Stored dataset items:
+++

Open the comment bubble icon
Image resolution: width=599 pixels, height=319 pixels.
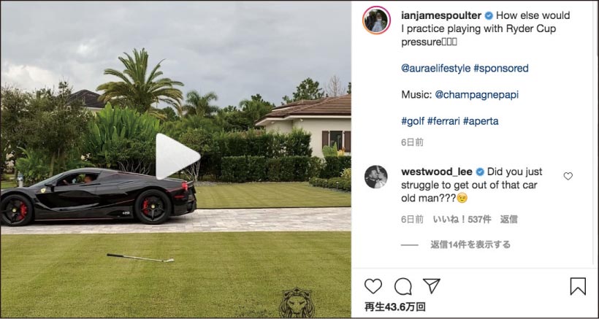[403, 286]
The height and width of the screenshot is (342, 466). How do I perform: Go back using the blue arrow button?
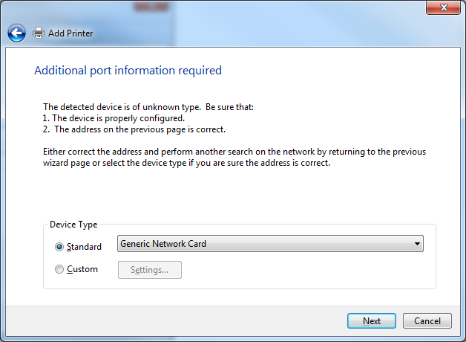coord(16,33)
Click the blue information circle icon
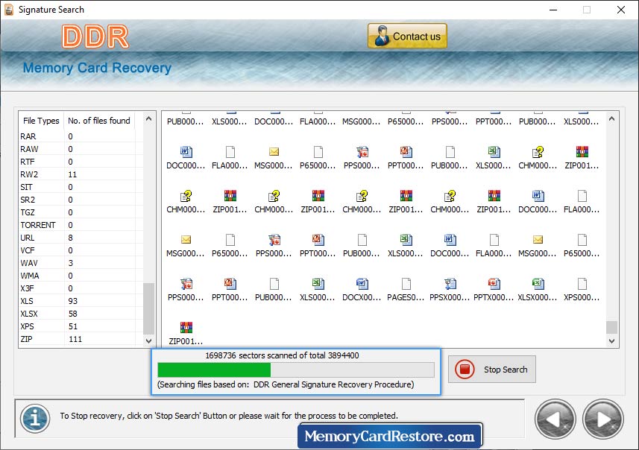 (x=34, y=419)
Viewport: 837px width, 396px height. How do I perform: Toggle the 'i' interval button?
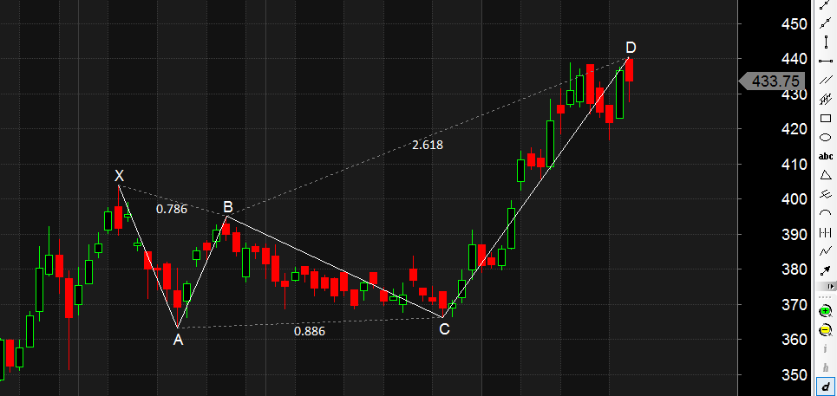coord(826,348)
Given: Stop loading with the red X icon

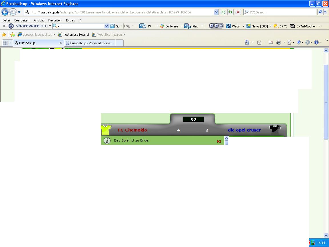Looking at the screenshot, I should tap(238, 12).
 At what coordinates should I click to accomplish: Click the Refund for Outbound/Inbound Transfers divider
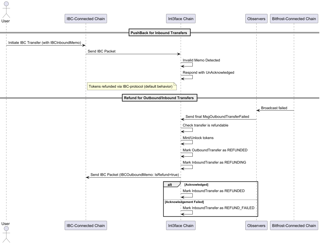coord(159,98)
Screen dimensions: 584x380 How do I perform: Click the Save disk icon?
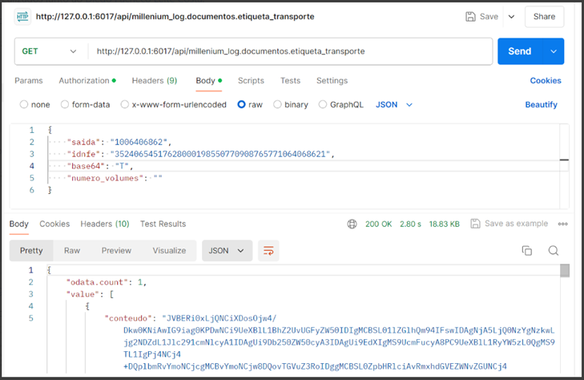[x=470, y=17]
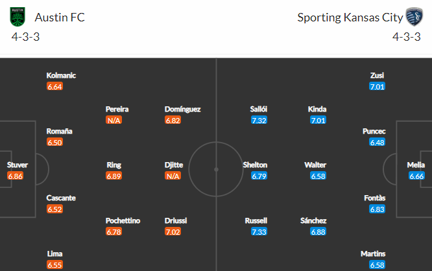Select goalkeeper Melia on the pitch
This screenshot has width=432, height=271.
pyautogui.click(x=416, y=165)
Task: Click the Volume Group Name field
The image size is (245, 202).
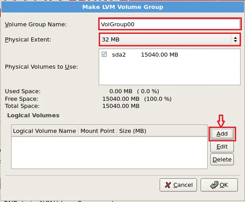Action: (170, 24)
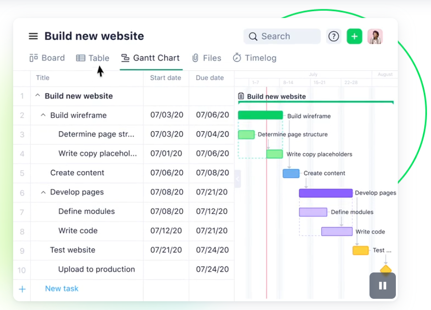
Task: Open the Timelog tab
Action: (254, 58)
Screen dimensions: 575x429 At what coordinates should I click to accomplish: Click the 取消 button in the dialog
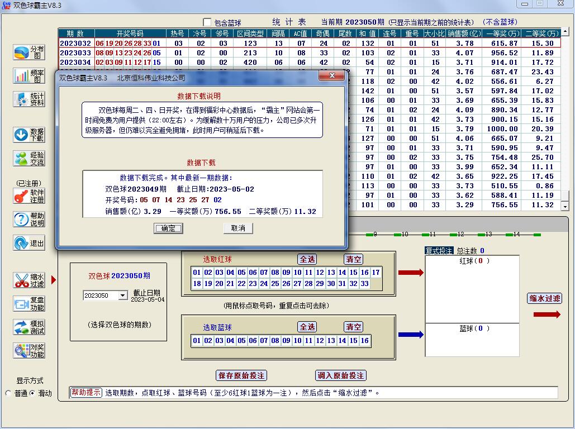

+++

● Exercise prompt
Repeat the lines above precisely and skip every picture.

● Solution
Open the comment bubble icon
Image resolution: width=599 pixels, height=319 pixels.
[403, 286]
The height and width of the screenshot is (342, 466). How do I perform: Go back using the blue arrow button?
coord(16,33)
Click the blue information circle icon
 (x=34, y=419)
Viewport: 837px width, 396px height. How do I perform: Toggle the 'i' interval button?
coord(826,348)
Given: Stop loading with the red X icon

Looking at the screenshot, I should tap(238, 12).
 At what coordinates should I click to accomplish: Click the Refund for Outbound/Inbound Transfers divider
coord(159,98)
Screen dimensions: 584x380 How do I perform: Click the Save disk icon?
[x=470, y=17]
Select goalkeeper Melia on the pitch
This screenshot has width=432, height=271.
pyautogui.click(x=416, y=165)
Task: Click the Volume Group Name field
The image size is (245, 202).
Action: (170, 24)
Task: Open the Timelog tab
Action: (254, 58)
Screen dimensions: 575x429 At what coordinates should I click to accomplish: Click the 取消 button in the dialog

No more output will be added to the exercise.